Things to do:
1. Repeat the Kevin Burgess profile between "His contributions include" and "Cambridge Community Fund.", inclusive, switching "trustee" to "board member".
2. Answer these questions from the Kevin Burgess profile:
(a) What honour did Burgess receive in the 2025 New Year's Honours?
(b) How many years of involvement does his citation reflect?
(c) For how many years has he been a trustee of the Grassroots Trust?

Kevin Burgess
Cambridge’s Kevin Burgess has become a Member of the New Zealand Order of Merit (MNZM) in the 2025 New Year’s Honours.

Kevin Burgess
Known for the quiet, tireless effort he has applied equally to the community and his business interests, Burgess was awarded the honour for his services to governance, the community and sport.
“I’m honoured, of course,” he said, “and very happy to accept it… not for me, but for all the organisations I support.”
His citation reflected more than 30 years’ involvement as a “prominent leader, contributor and advocate for Cambridge and Waipā”.
His contributions include to business development, district promotion, community funding for affordable retirement housing, strategic community investment, sports clubs, supporting athletes at all levels, assisting youth, and philanthropic support.
Numerous organisations have benefited from his leadership. He is a former trustee and chairman of Adastra Foundation, and co-founder and current chairperson of the Perago Sports Trust – both of which have raised funds for aspiring young athletes. He has been a trustee of the Grassroots Trust for 20 years, and for 15 years was involved with the Waipā and Waikato Secondary Sports Awards. He was also instrumental in establishing the Cambridge Information Centre, the Cambridge Retailers Association and the Cambridge Community Fund.

Provided material:

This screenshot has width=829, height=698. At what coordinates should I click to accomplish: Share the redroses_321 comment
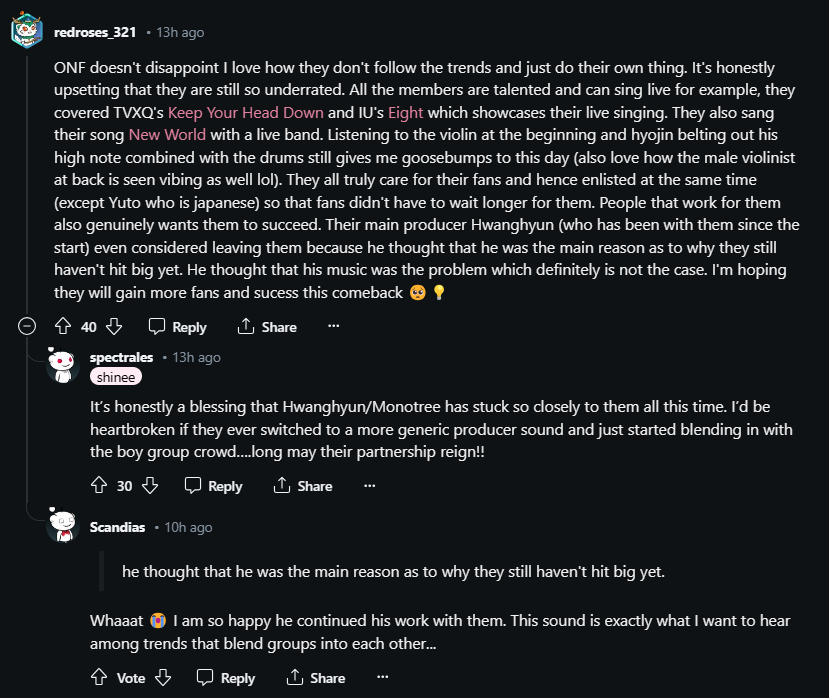267,327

Answers for each item:
1.
His contributions include to business development, district promotion, community funding for affordable retirement housing, strategic community investment, sports clubs, supporting athletes at all levels, assisting youth, and philanthropic support.
Numerous organisations have benefited from his leadership. He is a former board member and chairman of Adastra Foundation, and co-founder and current chairperson of the Perago Sports Trust – both of which have raised funds for aspiring young athletes. He has been a board member of the Grassroots Trust for 20 years, and for 15 years was involved with the Waipā and Waikato Secondary Sports Awards. He was also instrumental in establishing the Cambridge Information Centre, the Cambridge Retailers Association and the Cambridge Community Fund.

2.
(a) He became a Member of the New Zealand Order of Merit (MNZM).
(b) More than 30 years.
(c) 20 years.